=== ASSIGNMENT ===
Exactly the lines from the line with "1528x1322 pixels. Task: Select" through the final line of the records below, both ends included, are to be set down. Do not include pictures.

Extracted records:
= = = = = = =

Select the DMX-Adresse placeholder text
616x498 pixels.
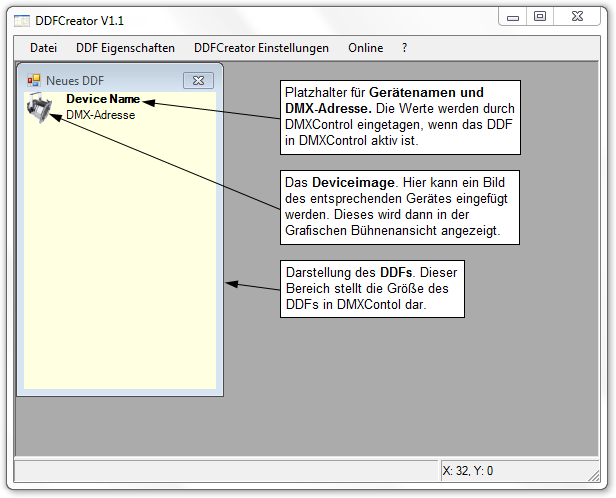pos(100,115)
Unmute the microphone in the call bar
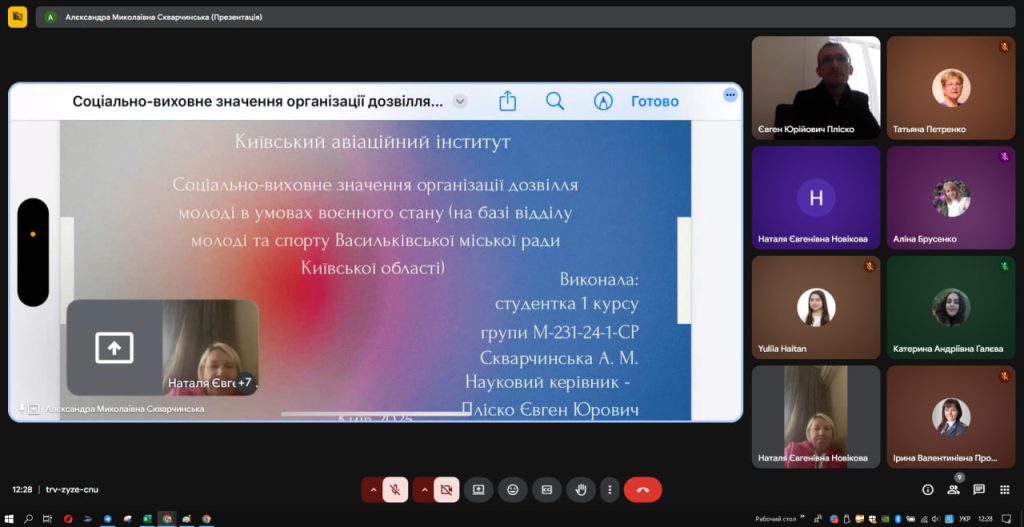The height and width of the screenshot is (527, 1024). [x=395, y=490]
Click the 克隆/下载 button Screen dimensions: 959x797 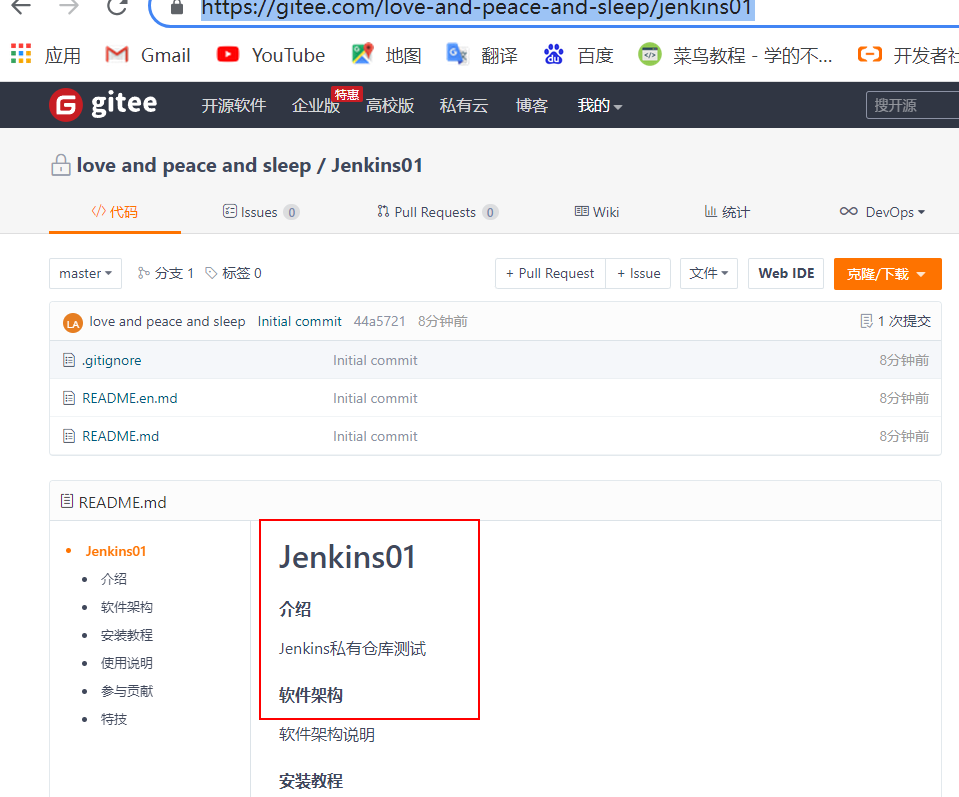pyautogui.click(x=887, y=272)
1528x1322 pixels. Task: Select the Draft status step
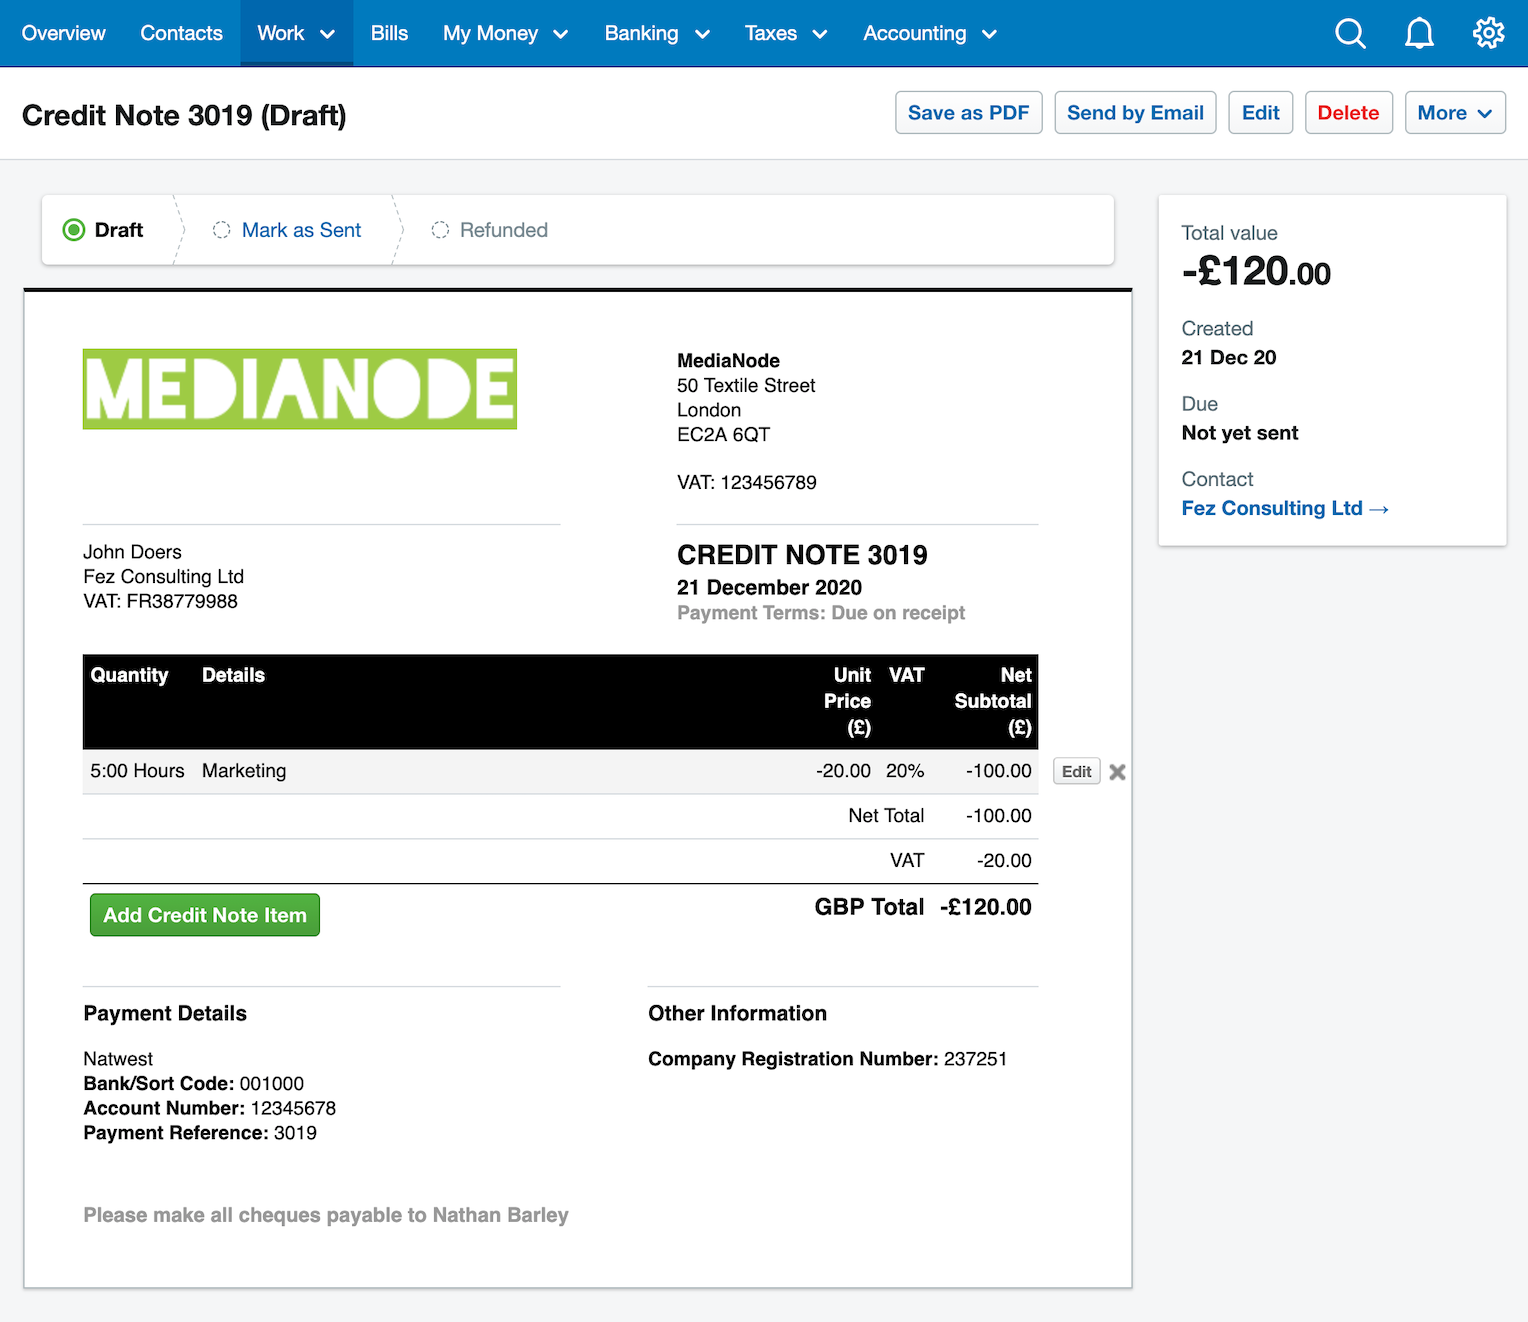pos(106,230)
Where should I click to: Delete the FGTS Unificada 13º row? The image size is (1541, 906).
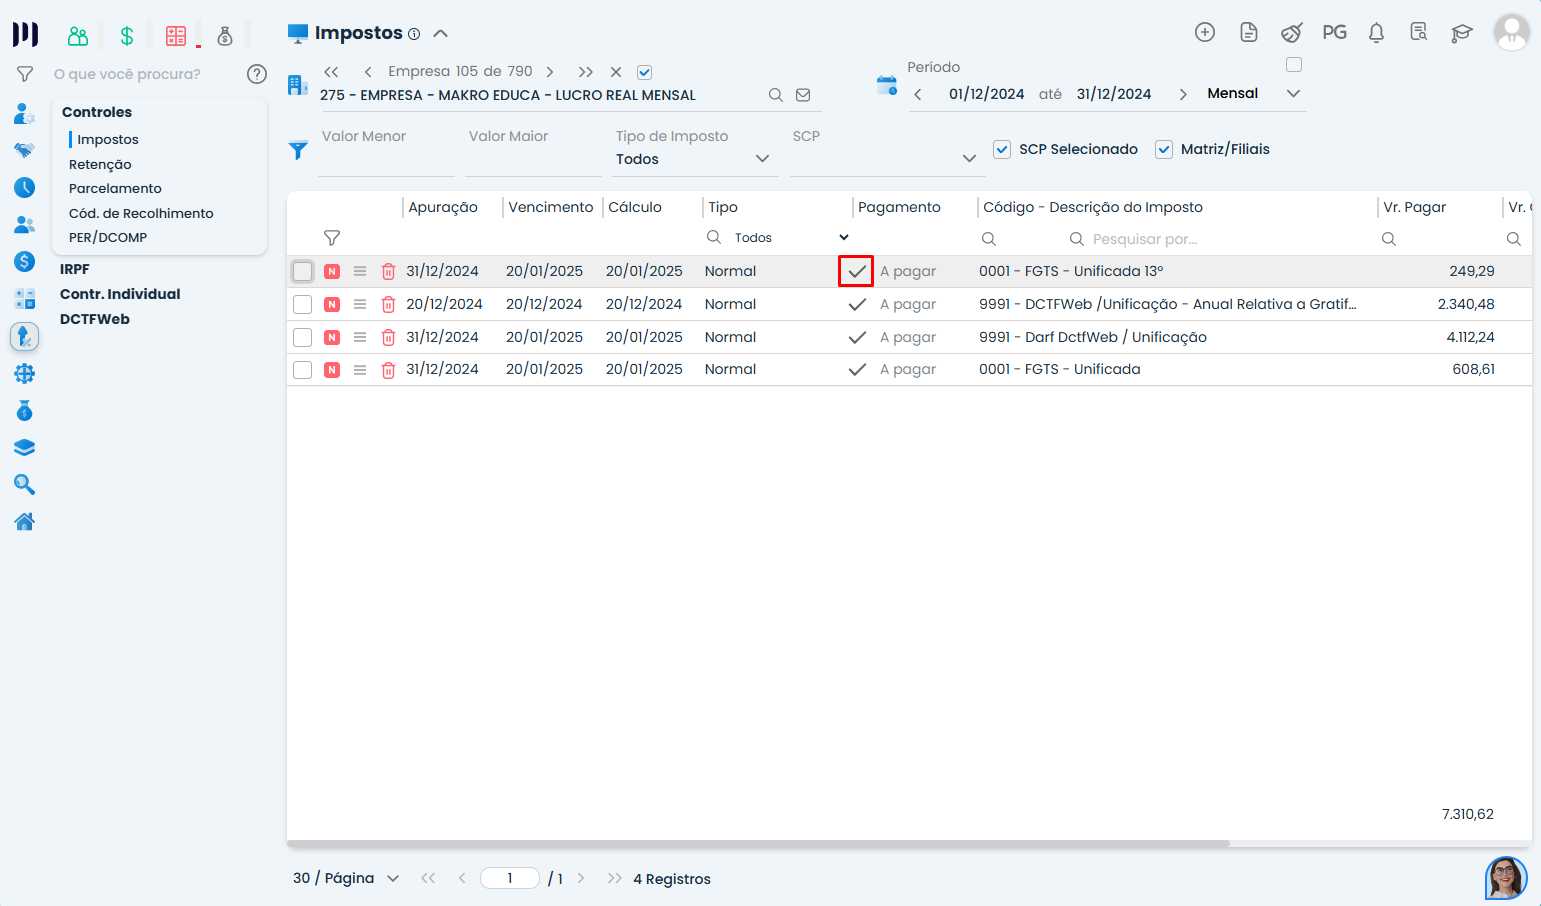coord(389,271)
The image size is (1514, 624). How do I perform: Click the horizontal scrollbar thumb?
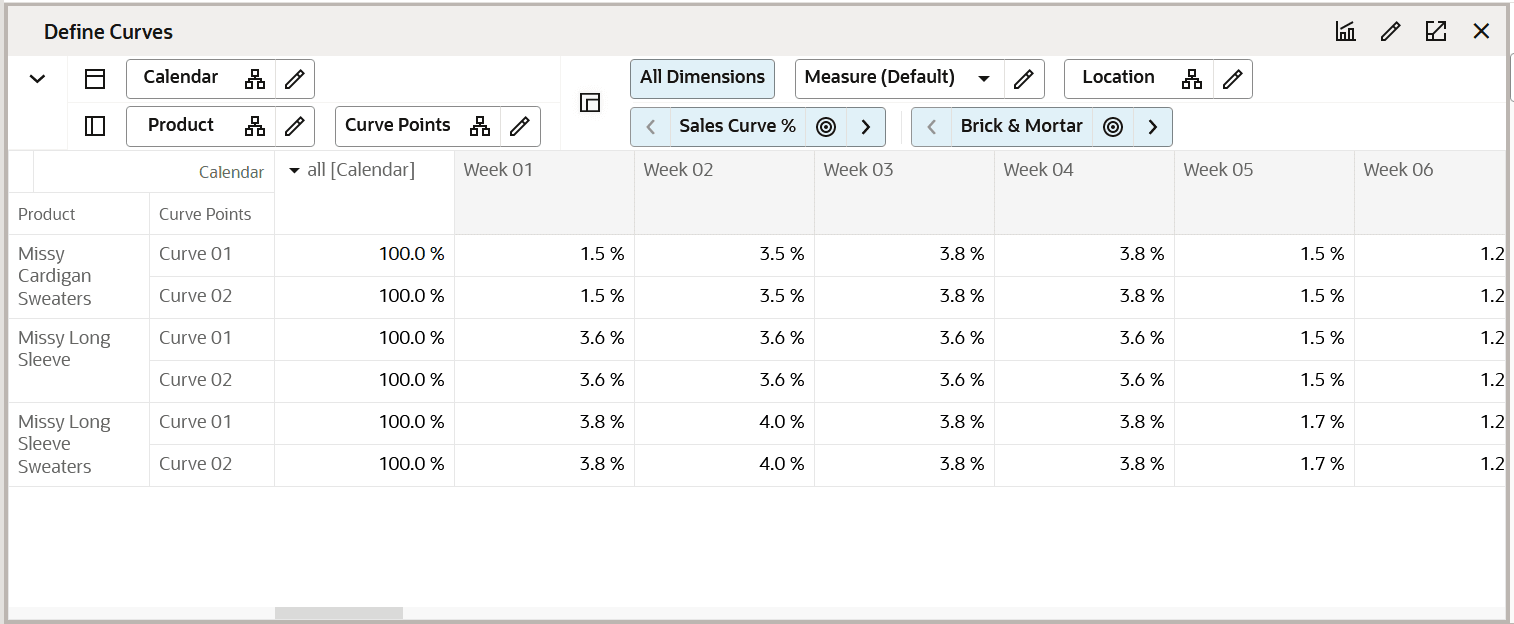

= = = = = = =

=== EXERCISE RESULT ===
1528x1322 pixels. Task: Select the Draft status step
pos(106,230)
Where should I click to: Delete the FGTS Unificada 13º row? The image size is (1541, 906).
coord(389,271)
The image size is (1514, 624). How do I perform: Click the horizontal scrollbar thumb?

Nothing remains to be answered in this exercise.